Your assignment »
For each line of the data below, copy it if it holds the word "label".

--------------------------------------------------

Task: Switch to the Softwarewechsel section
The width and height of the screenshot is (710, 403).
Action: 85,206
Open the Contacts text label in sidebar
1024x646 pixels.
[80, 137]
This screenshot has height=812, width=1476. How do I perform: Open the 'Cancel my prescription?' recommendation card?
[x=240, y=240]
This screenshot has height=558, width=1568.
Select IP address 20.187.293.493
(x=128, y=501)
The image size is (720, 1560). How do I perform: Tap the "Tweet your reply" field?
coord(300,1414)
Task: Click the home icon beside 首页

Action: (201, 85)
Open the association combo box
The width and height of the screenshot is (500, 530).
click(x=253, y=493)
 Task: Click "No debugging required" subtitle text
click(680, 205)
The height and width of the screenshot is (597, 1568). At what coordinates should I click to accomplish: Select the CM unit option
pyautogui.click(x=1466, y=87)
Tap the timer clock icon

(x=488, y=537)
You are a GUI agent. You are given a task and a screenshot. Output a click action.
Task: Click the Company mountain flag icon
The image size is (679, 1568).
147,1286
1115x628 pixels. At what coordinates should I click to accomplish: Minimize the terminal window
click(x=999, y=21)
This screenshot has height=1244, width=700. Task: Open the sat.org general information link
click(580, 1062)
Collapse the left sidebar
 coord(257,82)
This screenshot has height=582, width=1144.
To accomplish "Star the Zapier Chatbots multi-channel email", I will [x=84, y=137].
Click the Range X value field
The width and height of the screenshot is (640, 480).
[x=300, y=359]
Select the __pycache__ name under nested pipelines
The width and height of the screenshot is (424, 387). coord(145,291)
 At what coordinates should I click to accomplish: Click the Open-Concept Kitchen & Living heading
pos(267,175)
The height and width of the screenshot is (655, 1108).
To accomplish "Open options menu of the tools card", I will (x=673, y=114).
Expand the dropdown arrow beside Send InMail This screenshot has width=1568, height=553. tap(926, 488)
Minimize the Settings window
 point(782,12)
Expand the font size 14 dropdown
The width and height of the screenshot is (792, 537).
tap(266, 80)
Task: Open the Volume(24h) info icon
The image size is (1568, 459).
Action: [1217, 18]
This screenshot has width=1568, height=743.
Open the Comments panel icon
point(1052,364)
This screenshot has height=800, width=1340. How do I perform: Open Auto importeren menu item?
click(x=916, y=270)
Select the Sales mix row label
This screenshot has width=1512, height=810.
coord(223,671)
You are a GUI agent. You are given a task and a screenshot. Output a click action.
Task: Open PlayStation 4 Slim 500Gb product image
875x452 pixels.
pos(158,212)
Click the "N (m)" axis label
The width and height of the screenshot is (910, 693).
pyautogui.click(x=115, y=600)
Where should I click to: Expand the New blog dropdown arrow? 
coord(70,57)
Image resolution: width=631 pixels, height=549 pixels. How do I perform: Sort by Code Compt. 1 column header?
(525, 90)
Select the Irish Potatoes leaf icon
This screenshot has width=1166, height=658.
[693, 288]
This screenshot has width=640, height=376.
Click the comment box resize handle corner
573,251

--------------------------------------------------

Written reply »
Open the Contacts text label in sidebar
Select the Sales mix row label
Click the "N (m)" axis label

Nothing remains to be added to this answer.